C'est la première des séquences "faussement naïve" de la série, puisque le héros de cette séquence est un simple jouet en papier.
Alors qu'on est nous plus habitué chez nos enfants par les banals avions en papier, Amazon choisit de tout de suite les contraster à nous en leur faisant créer un bateau en papier. Mais ce papier n'est pas qu'un simple bateau en papier. Il déploie ses ailes comme le ferait un oiseau, ou un avion, en l’occurrence, celles d'un cygne. Il acquiert très vite la stature d'un navire elfique Teleri, avant de se faire dégommer par des pierres
C'est bien vu pour de multiples raisons :
- Ca souligne, entre les lignes, que Galadriel et Finrod, la petite fille créant le bateau en papier et son grand frère, descendent en partie des Elfes Teleri. C'est ben sûr un point que seuls les lecteurs du Silmarillion comprendront (s'ils ouvrent leurs yeux en grand pour donner sa chance à la série bien sûr, sinon ils vont juste trouver ça nul)
- toujours entre les lignes, ça rappelle la destruction des navires d'Alaqualonde par Feänor et son armée (encore une fois, uniquement pour les connaisseurs)
- Ca ponctue qu'on est pas face à des enfants humains, mais à des enfants différents, ayant des jeux différents.
- Ca montre aussi que les enfants de ce peuple, à l'instar de leurs ainés, ne sont pas des êtres pacifiques. Ils peuvent ressentir jalousie, esprit d'écrasement en groupe (ou effet foule ou effet et envie de lynchage), et désir de violence et de vengeance.

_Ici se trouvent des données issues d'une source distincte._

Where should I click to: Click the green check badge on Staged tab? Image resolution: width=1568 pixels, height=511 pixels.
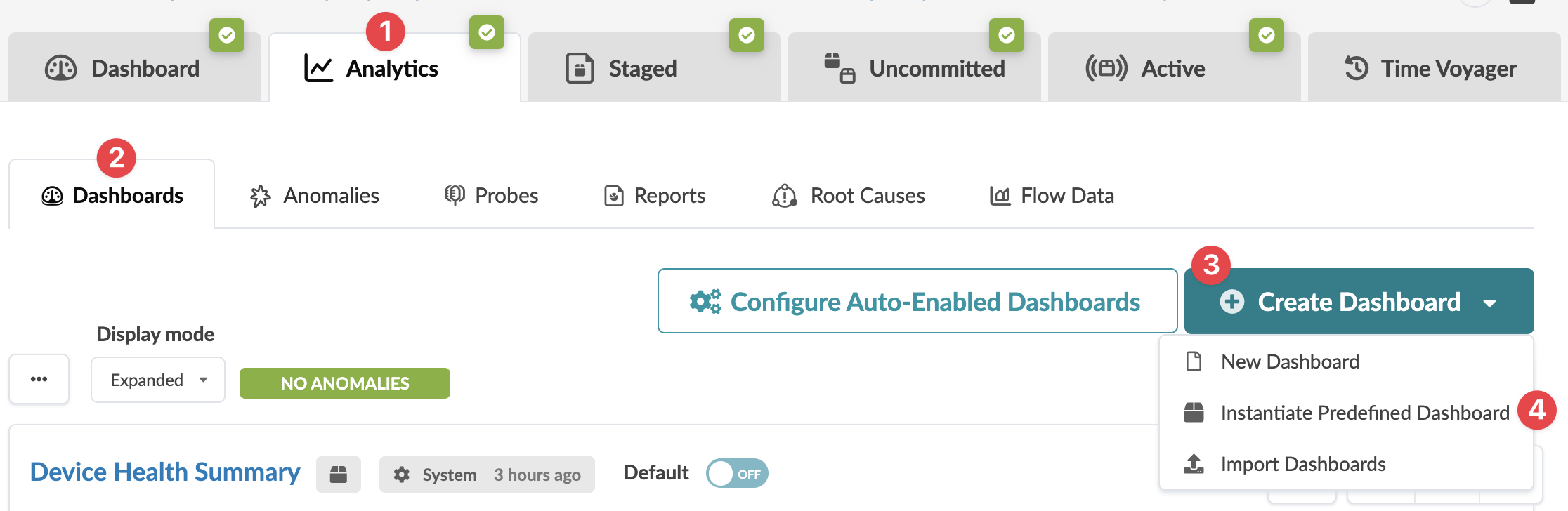click(x=746, y=35)
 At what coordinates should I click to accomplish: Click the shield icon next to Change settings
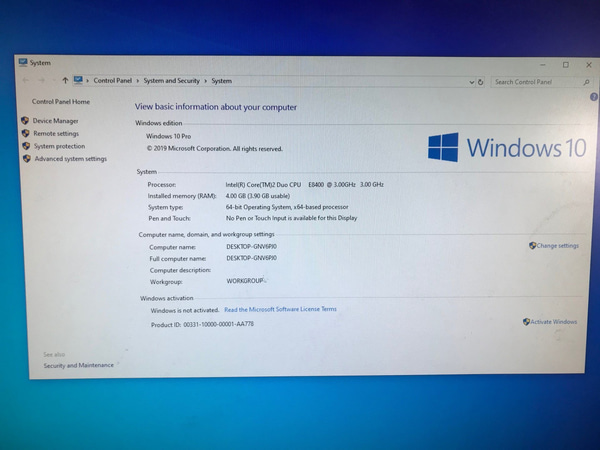click(x=533, y=246)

- Ca permet de souligner au moins quatre fois un thème qui sera omniprésent dans l'arc de Galadriel - sans doute plus par la suite - c'est à dire la difficulté de savoir comment bien agir et surtout la nécessité parfois de s'abîmer dans le Noir pour trouver la Lumière.
+ Une fois car l'acte de faire couler le navire fait basculer la petite fille dans la violence. Dit autrement, l'obscurité mène à la violence.
+ Une autre fois car si on le fait écho à ce que dit juste après Finrod à sa petite sœur, qu'on découvrira bien plus tard pour mieux nous faire comprendre la troisième résonance : "C'est en coulant (il dit que le navire est tenté par couler vers l'obscurité) qu'on peut parfois remonter vers la Lumière"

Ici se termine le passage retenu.